Harry secoua la tête. Énoncer clairement ce qu'il devinait lui était impossible, tant la surprise et une colère montante l'empêchaient d'admettre le fond des intentions de Lucius. C'était tellement inconcevable et... absurde.

Mais dans la lumière des bougies, le visage de Lucius respirait au contraire la conviction et la certitude. Quelle était la raison obscure qui le poussait à lui laisser carte blanche avec Severus après lui avoir fait promettre de venir quelques jours au Manoir ? Après s'être laissé emporter si près de la mort par amour, voilà que Lucius le jetait presque dans les bras de son compagnon. Quelle était cette folie soudaine ?

– Severus a besoin de vous, Harry, l'interrompit Lucius dans ses pensées tourmentées. Tout comme vous avez besoin de lui... Et moi, j'ai besoin qu'il soit heureux. Mon équilibre et mon bonheur passent aussi par cela.

L'impression de vivre une comédie saugrenue et irréelle arrêtait les mots et même la moindre protestation au bord de ses lèvres, le plongeant dans un silence hébété. Harry attendait le son d'une cloche, l'irruption de la lumière qui auraient signé la fin d'une représentation théâtrale à laquelle il ne comprenait rien, tout en ayant vaguement l'impression que cela le concernait au premier plan.

– Harry, insistait encore Lucius. Peu importe ce que vous pensez de moi, ce que moi je pense ou ce qui doit se passer... Je vous ai délié de votre serment, vous êtes libre et ne devez de compte à personne. Laissez-vous une chance. Il adviendra ce qu'il adviendra. Je sais que Severus a besoin aussi de cette liberté et que cela ne changera pas nos relations.

Lucius se leva avec légèreté malgré la douleur qui lui arracha une grimace fugace.

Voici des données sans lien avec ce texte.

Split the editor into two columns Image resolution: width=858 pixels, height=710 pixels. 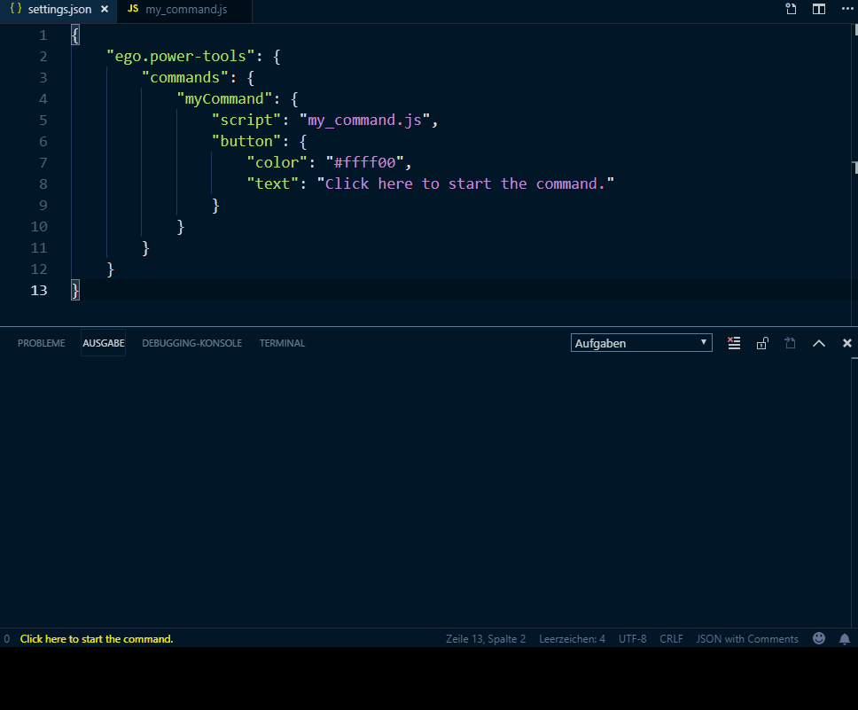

– Je vais vous laisser, Harry. Je pense que vous avez besoin de réfléchir et de faire le point... Mais vous avez promis de venir dans trois jours, et ce jusqu'à la visite de Draco. Nous en reparlerons si vous le voulez quand vous serez au Manoir...

oooooo

Lucius parti, Harry redescendait vers les cachots, ses pieds suivant un chemin machinal que seuls eux connaissaient. Son regard tourné vers le sol ou les marches des escaliers se laissait porter par les veines du bois, les rainures de la pierre, des lignes profondes incrustées dans la matière comme un itinéraire à suivre, mystérieux et insolite. De trait en trait, de creux en jointure, il parcourait le château, hypnotisé par ce chemin qui l'empêchait de réfléchir, comme s'il allait trouver au bout la solution à ses interrogations. Quand le sol devint lisse, il leva les yeux et constata qu'il se trouvait dans le couloir de la Salle sur Demande. Quel paradoxe ! Le dénouement au bout du chemin était la Salle sur Demande alors qu'il ne savait même pas quoi demander ! Pour voir, il passa trois fois devant le mur vierge en demandant un endroit pour réfléchir et contre toute attente, la porte apparut. Il tourna la poignée avec circonspection, méfiant de ce qu'il allait pouvoir trouver derrière. Entre sa magie parfois facétieuse et celle de Poudlard, il s'attendait à tout.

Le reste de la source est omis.